**GIVEN TASK**
Rewrite only the data from the line with "1074x343 pixels. Task: Open My List" to the line with "[x=310, y=6]", replacing "profile picture" with "avatar" and leaving everything else unchanged. Leave the pictures out of your answer.

+---+

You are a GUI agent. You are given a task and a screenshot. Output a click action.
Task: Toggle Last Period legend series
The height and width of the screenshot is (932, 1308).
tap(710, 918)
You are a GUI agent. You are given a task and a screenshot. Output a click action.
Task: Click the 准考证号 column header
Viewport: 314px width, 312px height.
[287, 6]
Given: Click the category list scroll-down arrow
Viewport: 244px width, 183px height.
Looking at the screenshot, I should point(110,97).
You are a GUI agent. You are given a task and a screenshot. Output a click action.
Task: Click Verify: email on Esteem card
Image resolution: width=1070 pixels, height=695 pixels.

+---+

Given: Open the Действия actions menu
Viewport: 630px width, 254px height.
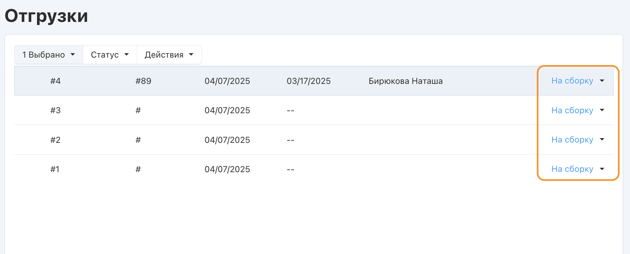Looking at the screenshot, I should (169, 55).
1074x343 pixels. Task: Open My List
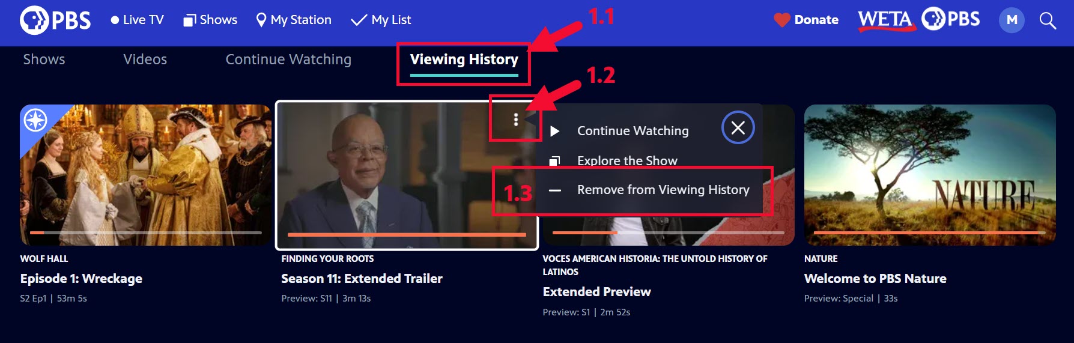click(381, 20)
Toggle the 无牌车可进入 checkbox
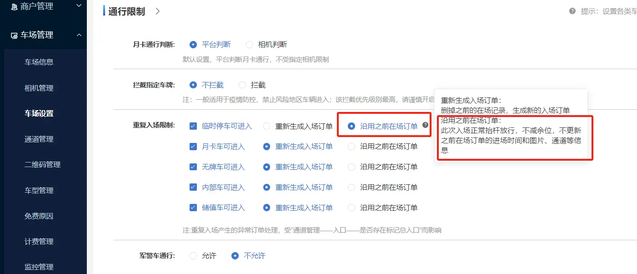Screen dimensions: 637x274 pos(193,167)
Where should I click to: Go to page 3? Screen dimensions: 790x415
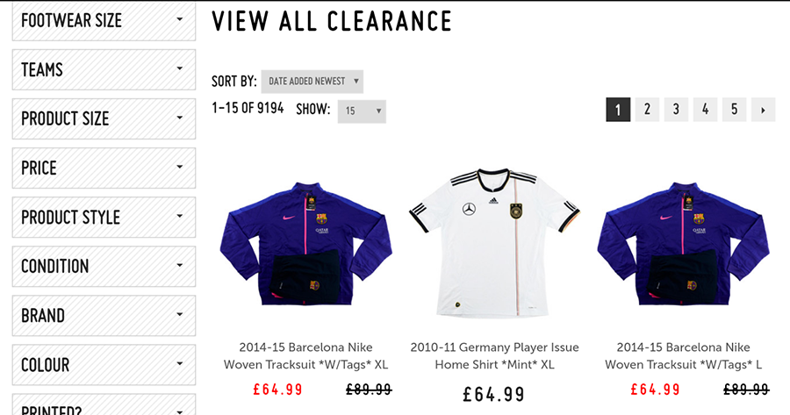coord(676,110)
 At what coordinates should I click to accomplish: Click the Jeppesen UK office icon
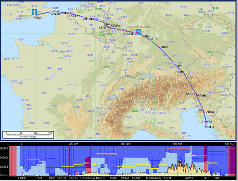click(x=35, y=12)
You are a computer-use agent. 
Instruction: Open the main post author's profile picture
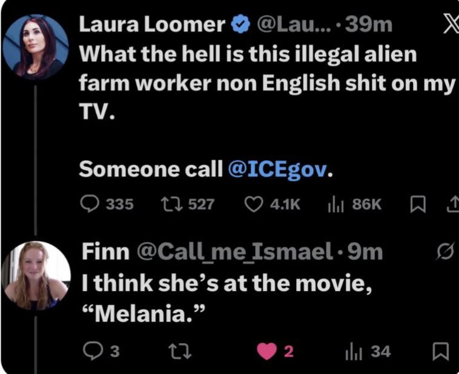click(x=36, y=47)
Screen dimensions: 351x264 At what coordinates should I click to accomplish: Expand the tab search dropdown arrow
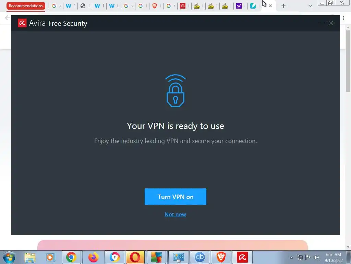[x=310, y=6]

+---+

**EXERCISE SOLUTION**
1074x343 pixels. Task: Open My List
click(381, 20)
Toggle the 无牌车可进入 checkbox
Screen dimensions: 637x274 pos(193,167)
Where should I click to: Go to page 3? Screen dimensions: 790x415
coord(676,110)
 At what coordinates should I click to accomplish: Click the Jeppesen UK office icon
click(x=35, y=12)
You are a computer-use agent. 
Instruction: Open the main post author's avatar
click(x=36, y=47)
Screen dimensions: 351x264 At what coordinates should I click to accomplish: Expand the tab search dropdown arrow
[x=310, y=6]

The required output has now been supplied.